Every record below must be set down again exactly as given.

* **DATASET ENTRIES**:
○ ○ ○

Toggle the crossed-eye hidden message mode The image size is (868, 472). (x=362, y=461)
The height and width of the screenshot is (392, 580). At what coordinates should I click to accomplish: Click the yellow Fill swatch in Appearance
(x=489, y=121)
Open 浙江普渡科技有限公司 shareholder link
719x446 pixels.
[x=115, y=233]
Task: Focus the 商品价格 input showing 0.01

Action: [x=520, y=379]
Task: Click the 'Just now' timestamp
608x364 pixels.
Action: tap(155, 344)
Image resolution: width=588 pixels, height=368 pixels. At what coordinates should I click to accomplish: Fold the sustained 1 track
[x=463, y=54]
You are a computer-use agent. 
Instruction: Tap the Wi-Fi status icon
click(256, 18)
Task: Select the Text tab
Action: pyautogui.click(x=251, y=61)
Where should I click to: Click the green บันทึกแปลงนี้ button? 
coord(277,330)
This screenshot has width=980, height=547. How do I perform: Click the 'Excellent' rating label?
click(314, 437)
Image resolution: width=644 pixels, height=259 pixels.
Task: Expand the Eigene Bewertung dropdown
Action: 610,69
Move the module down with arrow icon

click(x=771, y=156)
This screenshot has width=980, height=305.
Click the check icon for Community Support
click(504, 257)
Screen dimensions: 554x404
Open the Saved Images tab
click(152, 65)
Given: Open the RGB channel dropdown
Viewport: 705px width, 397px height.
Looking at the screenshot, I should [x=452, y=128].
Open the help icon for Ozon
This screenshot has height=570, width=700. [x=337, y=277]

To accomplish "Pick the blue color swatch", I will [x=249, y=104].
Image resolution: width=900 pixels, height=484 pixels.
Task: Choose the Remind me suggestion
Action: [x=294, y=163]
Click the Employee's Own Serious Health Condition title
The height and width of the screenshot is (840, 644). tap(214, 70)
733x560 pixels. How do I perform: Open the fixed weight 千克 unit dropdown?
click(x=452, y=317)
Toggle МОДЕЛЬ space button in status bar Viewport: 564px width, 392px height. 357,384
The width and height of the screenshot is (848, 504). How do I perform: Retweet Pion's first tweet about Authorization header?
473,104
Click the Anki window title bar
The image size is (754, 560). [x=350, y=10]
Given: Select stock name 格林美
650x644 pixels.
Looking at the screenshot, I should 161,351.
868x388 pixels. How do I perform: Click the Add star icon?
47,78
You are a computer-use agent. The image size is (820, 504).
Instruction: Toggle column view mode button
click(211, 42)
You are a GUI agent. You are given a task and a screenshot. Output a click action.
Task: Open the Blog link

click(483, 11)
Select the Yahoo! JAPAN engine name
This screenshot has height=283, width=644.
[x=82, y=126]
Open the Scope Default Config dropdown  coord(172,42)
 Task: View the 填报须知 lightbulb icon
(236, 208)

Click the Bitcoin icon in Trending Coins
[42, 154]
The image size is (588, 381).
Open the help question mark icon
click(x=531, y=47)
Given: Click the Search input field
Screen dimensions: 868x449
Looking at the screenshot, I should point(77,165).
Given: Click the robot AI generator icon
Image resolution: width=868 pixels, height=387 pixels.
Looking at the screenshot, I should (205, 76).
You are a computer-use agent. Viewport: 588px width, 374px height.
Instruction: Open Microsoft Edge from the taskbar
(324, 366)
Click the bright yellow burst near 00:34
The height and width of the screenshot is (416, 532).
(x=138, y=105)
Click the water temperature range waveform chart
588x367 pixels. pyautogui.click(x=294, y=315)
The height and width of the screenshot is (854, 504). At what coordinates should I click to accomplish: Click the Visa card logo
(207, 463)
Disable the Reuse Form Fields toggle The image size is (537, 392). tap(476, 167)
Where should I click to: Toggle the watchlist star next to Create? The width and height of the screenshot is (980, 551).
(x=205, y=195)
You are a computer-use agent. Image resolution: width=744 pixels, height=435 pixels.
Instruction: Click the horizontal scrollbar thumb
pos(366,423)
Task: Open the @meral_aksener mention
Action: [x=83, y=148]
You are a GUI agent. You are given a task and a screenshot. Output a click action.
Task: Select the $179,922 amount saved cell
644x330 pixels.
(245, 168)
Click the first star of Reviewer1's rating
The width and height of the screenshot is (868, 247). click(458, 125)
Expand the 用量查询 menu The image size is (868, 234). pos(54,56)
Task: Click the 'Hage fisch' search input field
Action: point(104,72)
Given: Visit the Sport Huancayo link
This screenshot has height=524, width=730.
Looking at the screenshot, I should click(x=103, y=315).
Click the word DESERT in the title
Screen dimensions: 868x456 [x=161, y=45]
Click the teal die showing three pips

○ ○ ○

* **ANSWER TO THE EXERCISE**:
Toggle the crossed-eye hidden message mode The image size is (868, 472). (x=362, y=461)
The height and width of the screenshot is (392, 580). At what coordinates should I click to accomplish: Click the yellow Fill swatch in Appearance
(x=489, y=121)
Open 浙江普渡科技有限公司 shareholder link
719x446 pixels.
[x=115, y=233]
Task: Focus the 商品价格 input showing 0.01

Action: [x=520, y=379]
Task: Click the 'Just now' timestamp
608x364 pixels.
Action: tap(155, 344)
Image resolution: width=588 pixels, height=368 pixels. At what coordinates should I click to accomplish: Fold the sustained 1 track
[x=463, y=54]
You are a computer-use agent. 
Instruction: Tap the Wi-Fi status icon
click(256, 18)
Task: Select the Text tab
Action: pyautogui.click(x=251, y=61)
Where should I click to: Click the green บันทึกแปลงนี้ button? 
coord(277,330)
This screenshot has width=980, height=547. How do I perform: Click the 'Excellent' rating label?
click(314, 437)
Image resolution: width=644 pixels, height=259 pixels.
Task: Expand the Eigene Bewertung dropdown
Action: 610,69
Move the module down with arrow icon

click(x=771, y=156)
This screenshot has width=980, height=305.
Click the check icon for Community Support
click(504, 257)
Screen dimensions: 554x404
Open the Saved Images tab
click(152, 65)
Given: Open the RGB channel dropdown
Viewport: 705px width, 397px height.
Looking at the screenshot, I should [x=452, y=128].
Open the help icon for Ozon
This screenshot has height=570, width=700. [x=337, y=277]

To accomplish "Pick the blue color swatch", I will [x=249, y=104].
Image resolution: width=900 pixels, height=484 pixels.
Task: Choose the Remind me suggestion
Action: [x=294, y=163]
Click the Employee's Own Serious Health Condition title
The height and width of the screenshot is (840, 644). tap(214, 70)
733x560 pixels. How do I perform: Open the fixed weight 千克 unit dropdown?
click(x=452, y=317)
Toggle МОДЕЛЬ space button in status bar Viewport: 564px width, 392px height. 357,384
The width and height of the screenshot is (848, 504). How do I perform: Retweet Pion's first tweet about Authorization header?
473,104
Click the Anki window title bar
The image size is (754, 560). [x=350, y=10]
Given: Select stock name 格林美
650x644 pixels.
Looking at the screenshot, I should 161,351.
868x388 pixels. How do I perform: Click the Add star icon?
47,78
You are a computer-use agent. The image size is (820, 504).
Instruction: Toggle column view mode button
click(211, 42)
You are a GUI agent. You are given a task and a screenshot. Output a click action.
Task: Open the Blog link

click(483, 11)
Select the Yahoo! JAPAN engine name
This screenshot has height=283, width=644.
[x=82, y=126]
Open the Scope Default Config dropdown  coord(172,42)
 Task: View the 填报须知 lightbulb icon
(236, 208)

Click the Bitcoin icon in Trending Coins
[42, 154]
The image size is (588, 381).
Open the help question mark icon
click(x=531, y=47)
Given: Click the Search input field
Screen dimensions: 868x449
Looking at the screenshot, I should point(77,165).
Given: Click the robot AI generator icon
Image resolution: width=868 pixels, height=387 pixels.
Looking at the screenshot, I should (205, 76).
You are a computer-use agent. Viewport: 588px width, 374px height.
Instruction: Open Microsoft Edge from the taskbar
(324, 366)
Click the bright yellow burst near 00:34
The height and width of the screenshot is (416, 532).
(x=138, y=105)
Click the water temperature range waveform chart
588x367 pixels. pyautogui.click(x=294, y=315)
The height and width of the screenshot is (854, 504). At what coordinates should I click to accomplish: Click the Visa card logo
(207, 463)
Disable the Reuse Form Fields toggle The image size is (537, 392). tap(476, 167)
Where should I click to: Toggle the watchlist star next to Create? The width and height of the screenshot is (980, 551).
(x=205, y=195)
You are a computer-use agent. Image resolution: width=744 pixels, height=435 pixels.
Instruction: Click the horizontal scrollbar thumb
pos(366,423)
Task: Open the @meral_aksener mention
Action: [x=83, y=148]
You are a GUI agent. You are given a task and a screenshot. Output a click action.
Task: Select the $179,922 amount saved cell
644x330 pixels.
(245, 168)
Click the first star of Reviewer1's rating
The width and height of the screenshot is (868, 247). click(458, 125)
Expand the 用量查询 menu The image size is (868, 234). pos(54,56)
Task: Click the 'Hage fisch' search input field
Action: point(104,72)
Given: Visit the Sport Huancayo link
This screenshot has height=524, width=730.
Looking at the screenshot, I should click(x=103, y=315).
Click the word DESERT in the title
Screen dimensions: 868x456 [x=161, y=45]
Click the teal die showing three pips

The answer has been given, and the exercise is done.